*** Opening of DATA RECORDS ***

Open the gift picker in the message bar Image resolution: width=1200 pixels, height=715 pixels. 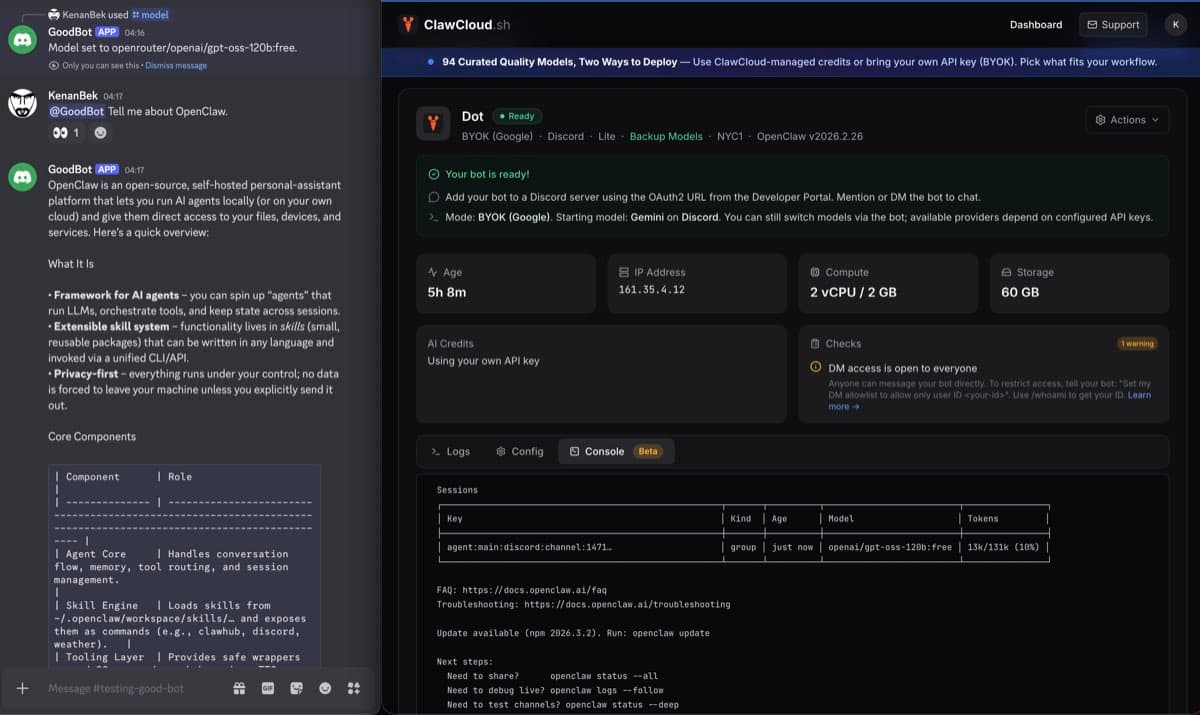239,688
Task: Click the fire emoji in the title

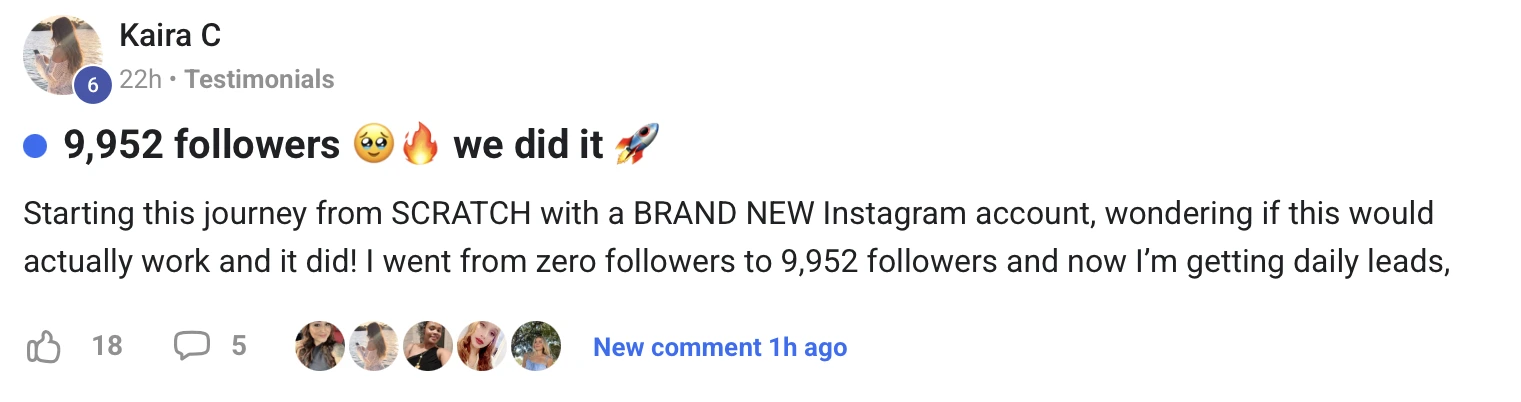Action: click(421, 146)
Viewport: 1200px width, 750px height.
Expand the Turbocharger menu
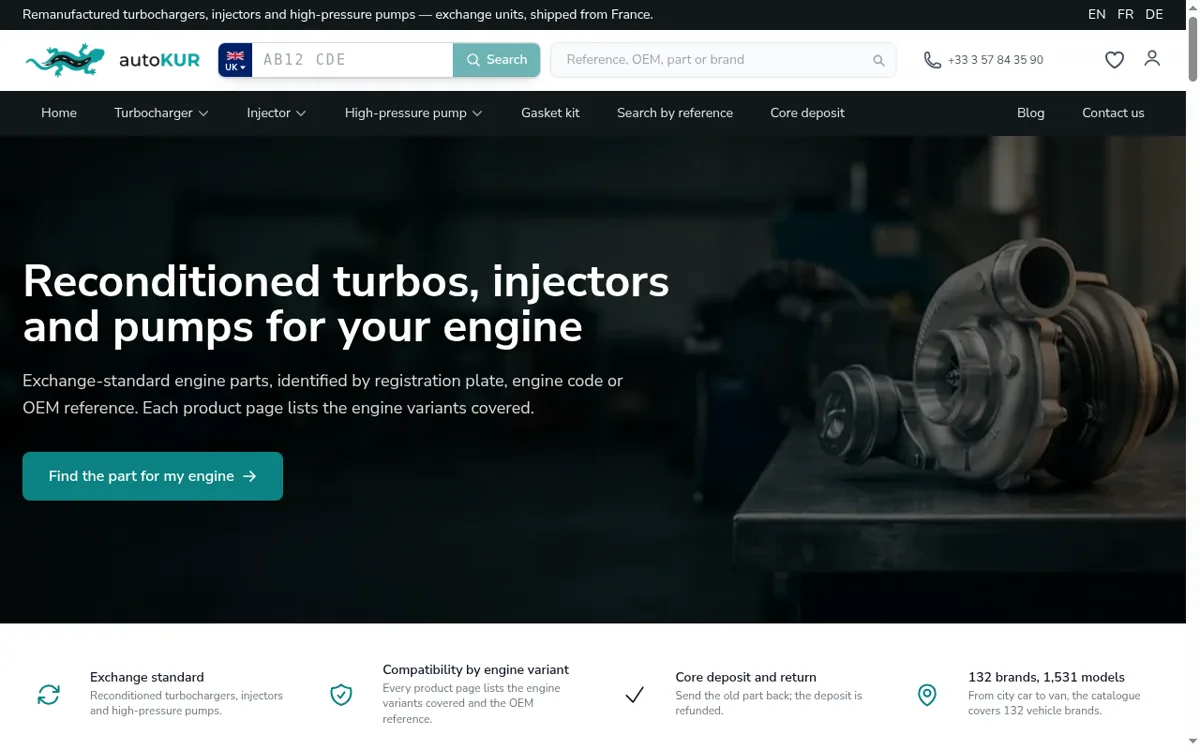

*** Close of DATA RECORDS ***

> [YOUR INSTRUCTIONS] What the answer must hold is the exact text of every line from the one containing "Viewport: 1200px width, 750px height." through the end of the data, minus any pictures.

> [TASK ANSWER]
Viewport: 1200px width, 750px height.
Expand the Turbocharger menu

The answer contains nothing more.